Serge Buisson et Daniel Leblanc ont dû quitter après trois jours à cause d’impératif lié au travail, mais deux autres pompiers latuquois les ont remplacés avant qu’ils ne quittent les lieux. Guy Doucet et Tommy Lavoie ont pris la relève auprès de Gabriel Beaulieu et de Charles-Olivier Hardy qui auront été sur place sept jours. Avant de partir, Serge Buisson est allé remettre le drapeau de Ville de La Tuque à son ami Denis Lauzon. «Il ne s’y attendait pas du tout. Il a tout de suite installé notre drapeau sur le mur de la caserne en guise de reconnaissance», déclarait-il.

«Mes gars reviennent ce soir (vendredi) et j’ai vraiment hâte de leur parler. On fera un bilan et je crois que ce sera très important de le faire», glissait-il. Durant ces jours passés à chercher et trouver des personnes, grâce à l’adrénaline du moment, les deux hommes avouaient ne pas avoir eu le temps de penser au côté humain et émotionnel de la chose.
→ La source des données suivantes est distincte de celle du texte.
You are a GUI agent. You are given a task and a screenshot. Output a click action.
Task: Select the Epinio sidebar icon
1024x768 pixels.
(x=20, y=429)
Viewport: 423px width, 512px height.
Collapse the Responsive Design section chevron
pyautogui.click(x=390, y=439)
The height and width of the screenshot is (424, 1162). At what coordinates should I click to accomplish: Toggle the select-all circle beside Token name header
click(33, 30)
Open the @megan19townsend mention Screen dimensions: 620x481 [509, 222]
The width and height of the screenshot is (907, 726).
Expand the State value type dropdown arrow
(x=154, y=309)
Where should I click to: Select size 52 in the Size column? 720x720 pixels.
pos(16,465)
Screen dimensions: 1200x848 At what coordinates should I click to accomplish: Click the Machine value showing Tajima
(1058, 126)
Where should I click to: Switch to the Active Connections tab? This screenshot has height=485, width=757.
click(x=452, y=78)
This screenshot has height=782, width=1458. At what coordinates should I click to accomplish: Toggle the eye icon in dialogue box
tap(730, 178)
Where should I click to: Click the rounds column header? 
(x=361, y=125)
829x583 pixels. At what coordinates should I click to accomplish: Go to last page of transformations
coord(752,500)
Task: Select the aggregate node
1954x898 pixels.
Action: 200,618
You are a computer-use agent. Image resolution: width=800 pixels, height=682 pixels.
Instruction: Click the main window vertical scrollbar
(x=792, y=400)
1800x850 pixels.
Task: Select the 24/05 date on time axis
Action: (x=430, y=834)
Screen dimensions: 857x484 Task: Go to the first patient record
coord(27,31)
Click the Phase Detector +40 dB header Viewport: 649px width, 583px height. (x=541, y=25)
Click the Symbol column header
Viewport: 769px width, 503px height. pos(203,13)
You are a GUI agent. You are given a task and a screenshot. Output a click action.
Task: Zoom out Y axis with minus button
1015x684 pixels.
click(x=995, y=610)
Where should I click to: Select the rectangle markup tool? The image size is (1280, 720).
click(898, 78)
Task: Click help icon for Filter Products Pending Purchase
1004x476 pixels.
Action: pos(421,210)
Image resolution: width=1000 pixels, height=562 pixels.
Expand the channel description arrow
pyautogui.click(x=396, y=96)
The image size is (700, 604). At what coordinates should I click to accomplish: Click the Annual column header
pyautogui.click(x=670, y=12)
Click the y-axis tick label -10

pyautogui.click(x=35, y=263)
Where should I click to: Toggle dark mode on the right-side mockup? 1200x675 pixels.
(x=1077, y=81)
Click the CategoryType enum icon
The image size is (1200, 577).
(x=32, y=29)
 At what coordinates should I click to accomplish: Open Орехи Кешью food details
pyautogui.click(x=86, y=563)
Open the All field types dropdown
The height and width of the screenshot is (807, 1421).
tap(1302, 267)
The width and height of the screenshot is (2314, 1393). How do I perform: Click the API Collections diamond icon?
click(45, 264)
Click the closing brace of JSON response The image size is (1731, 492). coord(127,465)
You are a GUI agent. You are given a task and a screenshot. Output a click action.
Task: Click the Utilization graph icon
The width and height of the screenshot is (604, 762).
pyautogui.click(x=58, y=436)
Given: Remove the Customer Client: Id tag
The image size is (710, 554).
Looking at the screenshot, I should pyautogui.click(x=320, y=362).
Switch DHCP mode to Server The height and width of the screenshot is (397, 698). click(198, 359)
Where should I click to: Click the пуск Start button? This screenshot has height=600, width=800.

Mais mercredi avant de quitter, tous deux sont allés à l’église. «Lorsque j’ai vu toutes ces photos des victimes sur les marches devant l’autel, tous ces bouquets, la musique, quand on a mis des visages sur le drame, j’ai vraiment eu un choc. Je sais que mes gars y sont allés eux aussi», mentionnait Serge Buisson visiblement ému. «On a trouvé des gens, des enfants durant cette semaine et je n’avais pas eu de réaction. J’ai 27 ans d’expérience et le plus gros incendie avec décès auquel j’avais été confronté était celui du lac l’Escarbot en 2007 où il y avait eu cinq morts. Là encore, je n’avais pas eu de réaction émotionnelle forte compte tenu des événements. Mais cette fois-ci, je le vis très différemment. Et si moi je ressens ce genre de choc émotionnel avec l’expérience que j’ai, j’imagine mes gars. C’est pourquoi j’ai très hâte de les voir arriver et de parler avec eux. Je suis vraiment fier d’eux, de ce qu’ils ont fait», concluait-il. «Ce fut le côté le plus dur de toute cette expérience», déclarait pour sa part Daniel Leblanc.

La sécurité avant tout

Ne peut pas aller prêter main-forte qui veut à Lac-Mégantic. Tout est coordonné par le service de pompiers. «J’ai reçu un courriel de l’Association des chefs de pompiers qui s’est chargé de rejoindre tous les services incendie. Je devais leur donner le nombre de pompiers et les dates où nous étions disponibles. Ensuite, on nous indiquait où nous rendre et quel jour s’y rendre. Sur place, pour entrer dans le périmètre de sécurité, nous devions être accrédités par la SQ qui contrôlait les entrées sur le site. Une carte d’identité nous était remise et ensuite on nous donnait des tâches», mentionnait M. Buisson. Cette façon de faire assure qu’en tout temps, les gens qui sont sur place ont le droit d’y être. C’est non seulement une marque respect envers les familles, mais aussi très sécuritaire.